--- WORK TO BE COMPLETED ---
Please return each line of the listing that contains the string "Task". Matching is case-sensitive.

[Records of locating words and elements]
☆ ☆ ☆
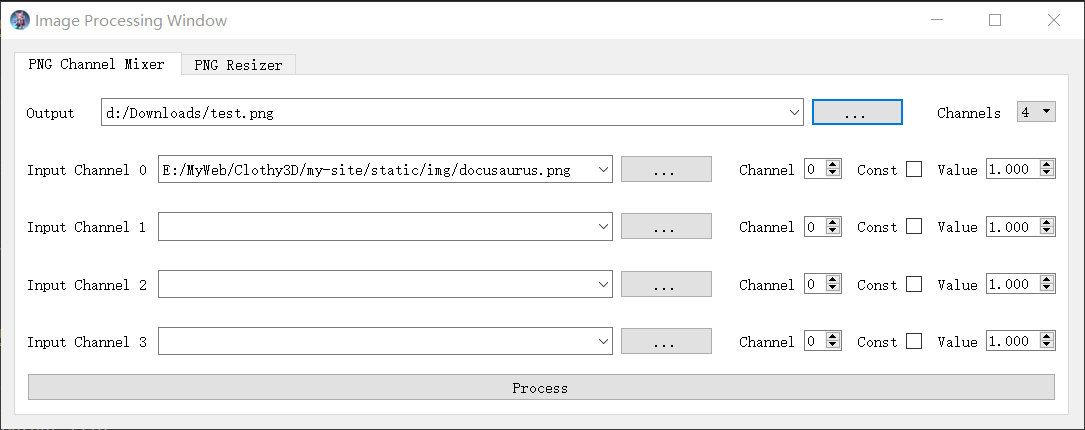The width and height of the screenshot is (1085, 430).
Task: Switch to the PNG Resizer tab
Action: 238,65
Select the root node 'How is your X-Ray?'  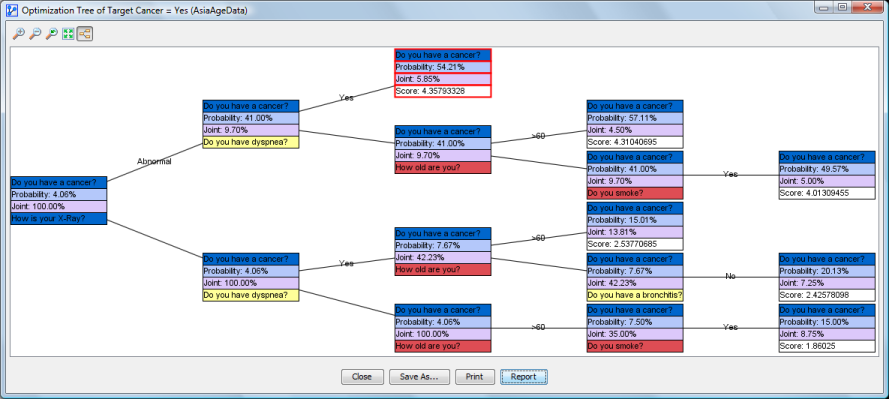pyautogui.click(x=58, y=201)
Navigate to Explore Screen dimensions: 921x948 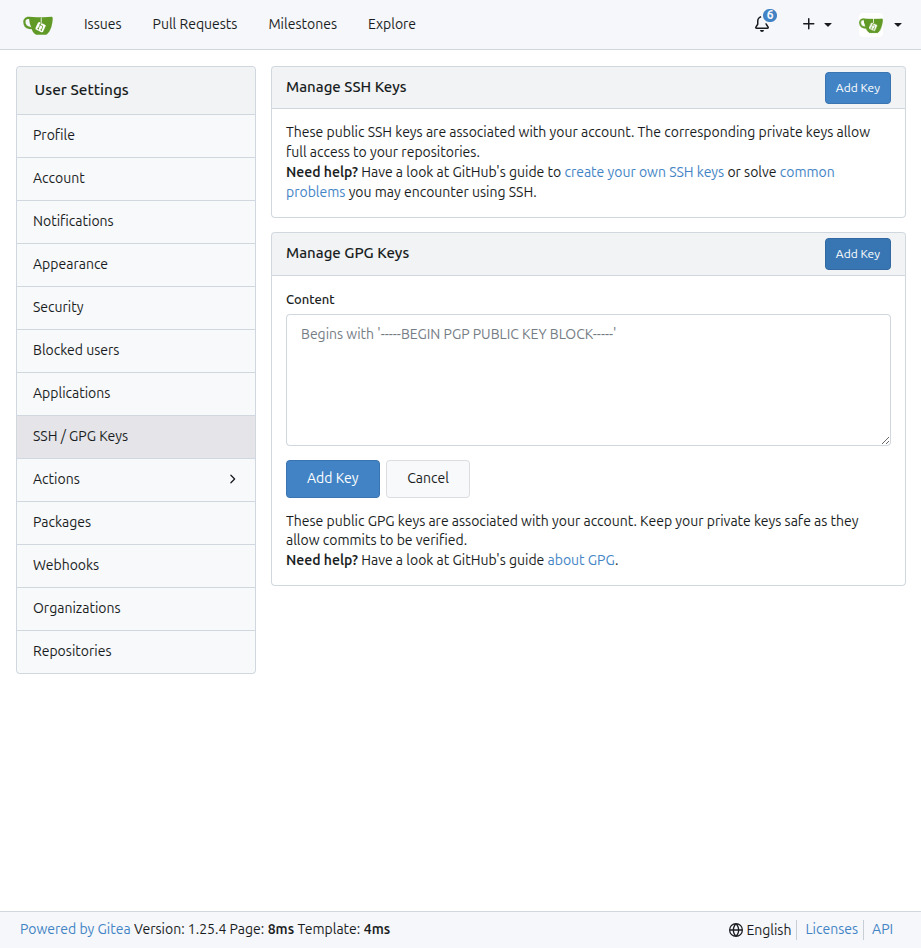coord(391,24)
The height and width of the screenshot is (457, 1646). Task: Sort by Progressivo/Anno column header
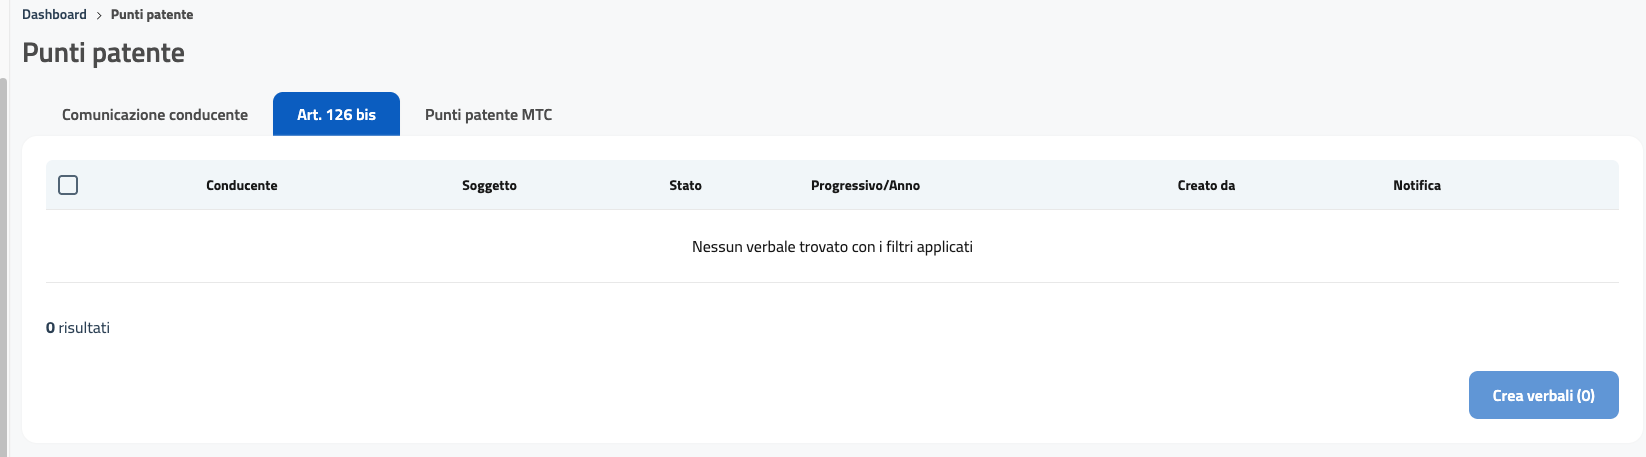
☆ ☆ ☆
--- RESULT OF THE EXERCISE ---
Task: Switch to the PNG Resizer tab
The height and width of the screenshot is (457, 1646). Task: Sort by Progressivo/Anno column header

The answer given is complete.